Who donated electoral bonds worth ₹162 crore: The real Yashoda Hospital, please stand up

Some thought of Hyderabad-based Yashoda Hospitals as the donor while others identified Yashoda Super Speciality Hospital, Ghaziabad, UP.

ByVasu Gandikota

Published Mar 16, 2024 | 2:22 PMUpdatedMar 16, 2024 | 3:13 PM

Representational image.

Which is the “mysterious” Yashoda Hospitals that has contributed a whopping Rs 162 crore by way of electoral bonds?

Going by the list made public by the Election Commission, an entity named Yashoda Super Speciality Hospitals purchased multiple bonds worth ₹1 crore each between 4 October 2021 and 11 October 2023, totalling ₹162 crore.

Some surmised it was the Yashoda Hospitals group based in Hyderabad, while few others identified the donor as Yashoda Super Speciality Hospital, which has its headquarters in Ghaziabad, Uttar Pradesh.

However, on 15 March, the Ghaziabad hospital, through its official X handle, said: “Similar names lead to misinformation, which is why we must clarify that Yashoda Super Speciality Hospital, Kaushambi, has never indulged in any kind of political donations to any party.”

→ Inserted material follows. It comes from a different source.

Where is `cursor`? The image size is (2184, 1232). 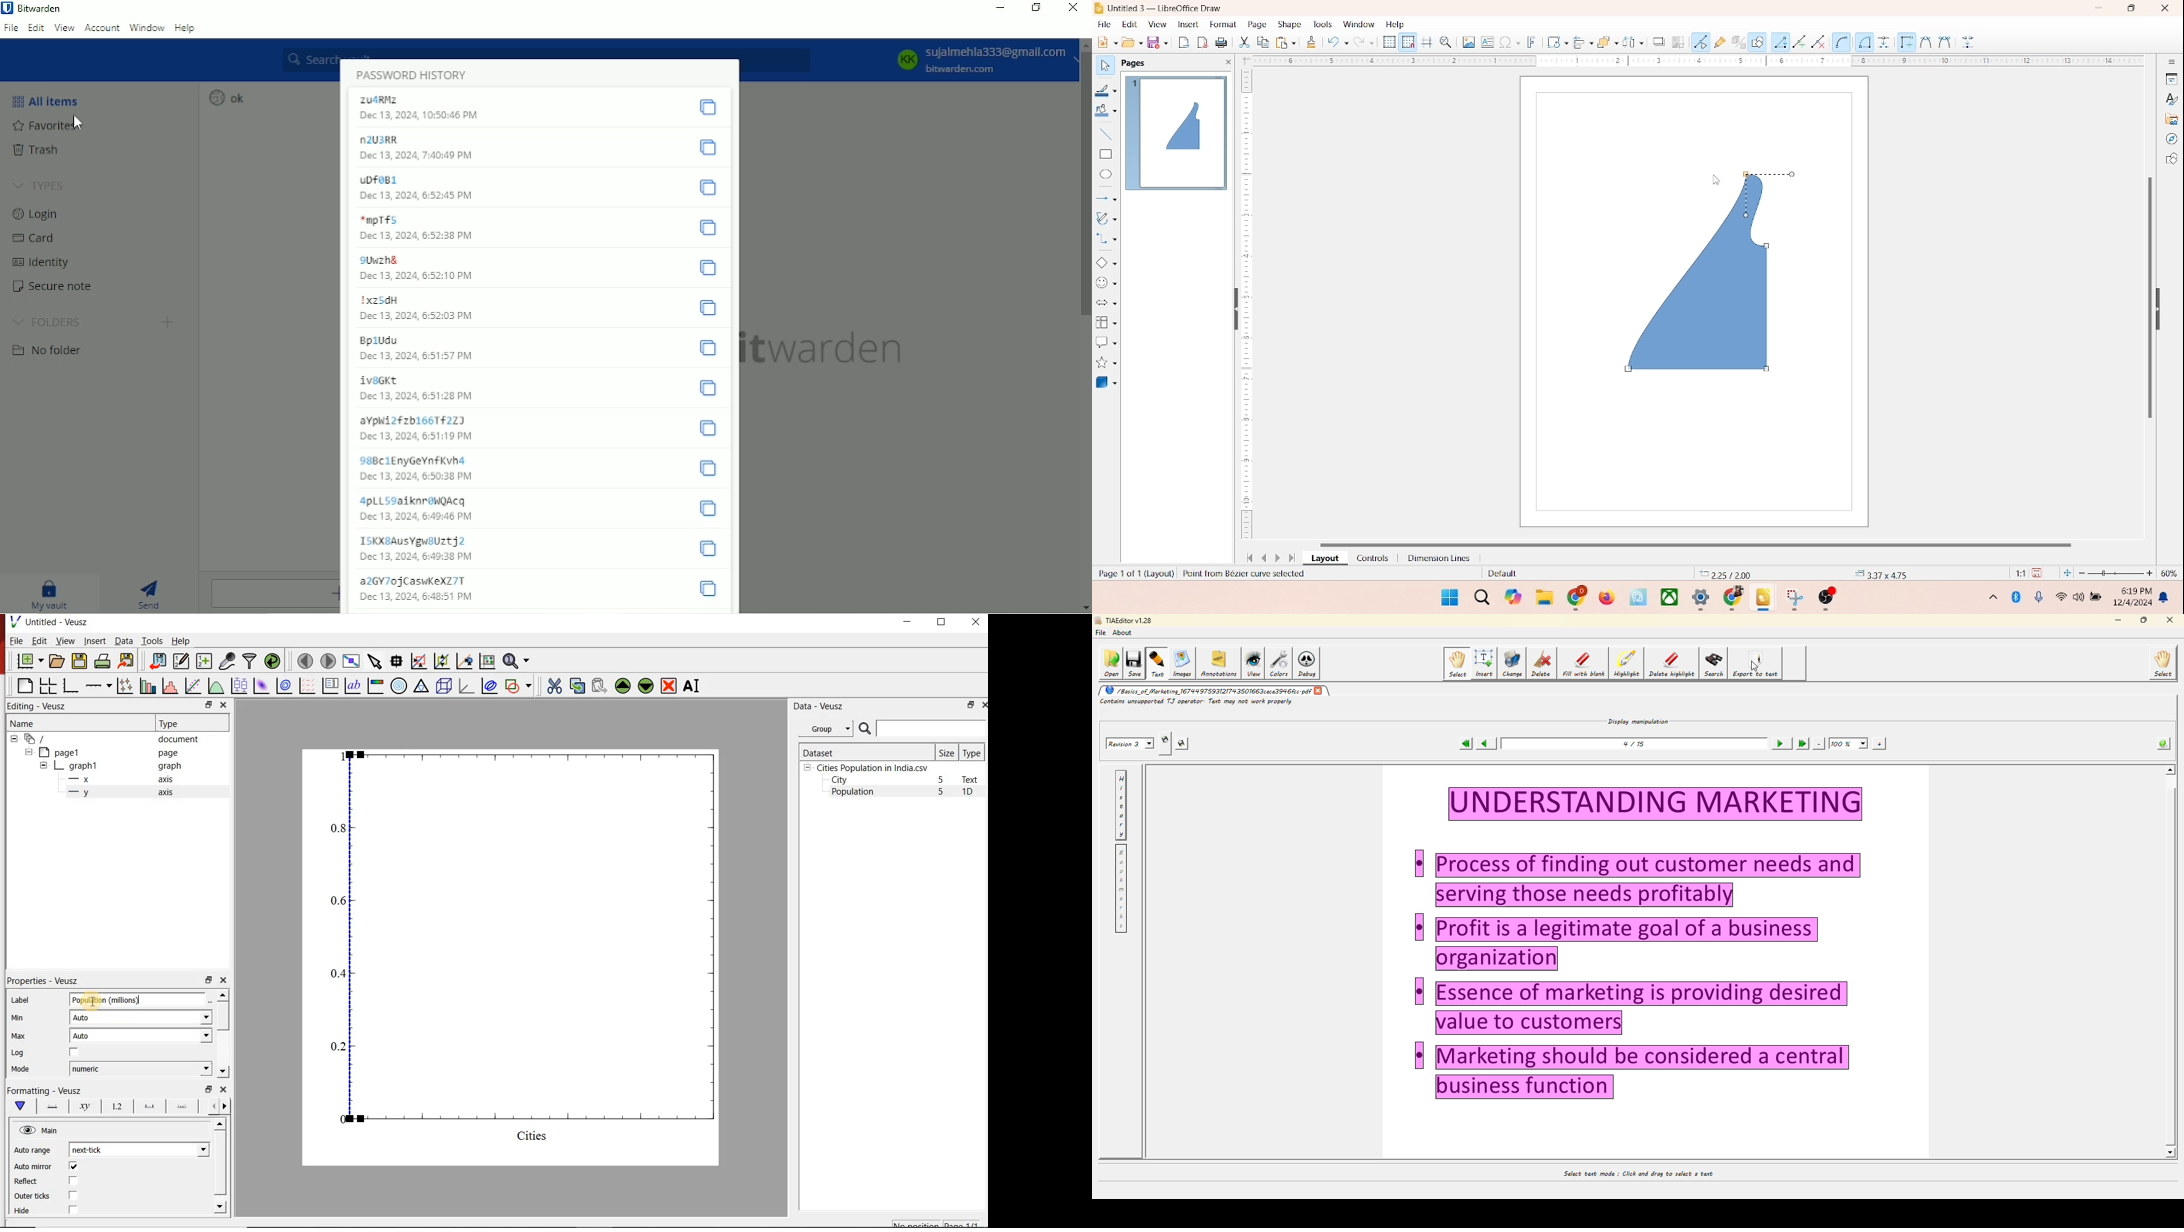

On the contrary, despite several newspapers naming Hyderabad-based Yashoda Hospitals, Hyderabad, as the donor, the hospital management has not issued any official denial.

All that the hospital PRO circulated to the media via WhatsApp was an unsigned message: “Unfortunately, our hospital’s name was wrongly published in certain media. Request you to please check once again. There is another Yashoda Super Speciality at Ghaziabad (UP border) near Delhi. Often, many confuse it with ours.”

Established in the 1990s, the Yashoda group runs four hospitals at different locations in Hyderabad with an estimated capacity of 4,000 beds. The group was considered close to the BRS government of K Chandrashekar Rao, which was accused in the past of benefitting the hospital with undue favours during its 10-year rule that ended in December last year.

What is surprising, though, is why the Hyderabad group’s management keeps quiet without coming out with an official denial if it has nothing to do with the bonds.

Also read: Big donors and pattern of raids

It is the Hyderabad-based Yashoda

Highly placed sources confirmed to South First that the entity shown in the EC list is indeed the Hyderabad-based Yashoda Hospital, and the likely beneficiaries were the two parties ruling at the Centre and in the State – BJP and BRS.

Interestingly, Yashoda Hospitals figures in the list of entities that had donated money directly to the Bharatiya Janata Party between 1 April 2021 and 31 March 2022. The BJP officially submitted the list to the Election Commission in November 2022.

It may be noted that these donations were directly made to party funds. The Election Commission of India mandates that political parties submit details of such donations from time to time. These are not donations made via electoral bonds.

Yashoda Hospitals, with the address given as Raj Bhavan Road, Somajiguda, Hyderabad, figures against serial numbers 424 to 431 and again from 433 and 436 of donations to BJP between 1 April 2021 and 31 March 2022. Each of the ten transactions was valued ₹1 crore. Incidentally, the hospital was raided by the IT department in April 2020.

However, Yashoda Super Speciality Hospital in Uttar Pradesh also appears on the BJP’s list submitted to ECI as a donor.

In the donations list submitted to the Election Commission, which lists details of donors giving directly to party funds (not via electoral bonds) between 1 April 2022 and 31 March 2023, the BJP’s own admission shows that Yashoda Super Speciality Hospitals, based in Uttar Pradesh, donated ₹5 lakh to the BJP. This contradicts the hospital’s claim on X that it has never donated to any party.

According to the Election Commission’s list of electoral bond donors, of the total ₹162 crore,  ‘Yashoda Super Speciality Hospital’ purchased 10 bonds of ₹1 crore each on 4 October 2021 and eight more of the same value on 7 October. On 4 April 2022, the hospital again purchased bonds totalling ₹50 crore. Bonds worth ₹20 crore were purchased two days later, on 6 April. The last purchase was on 11 October 2023 for ₹6 crore.

Last year, current Chief Minister A Revanth Reddy, who was then president of the Telangana Congress, charged the BRS government with giving away close to eight acres of land to the Yashoda group in Hyderabad at a price far less than the government fixed value. Revanth had alleged that this had caused the government to lose more than ₹500 crore.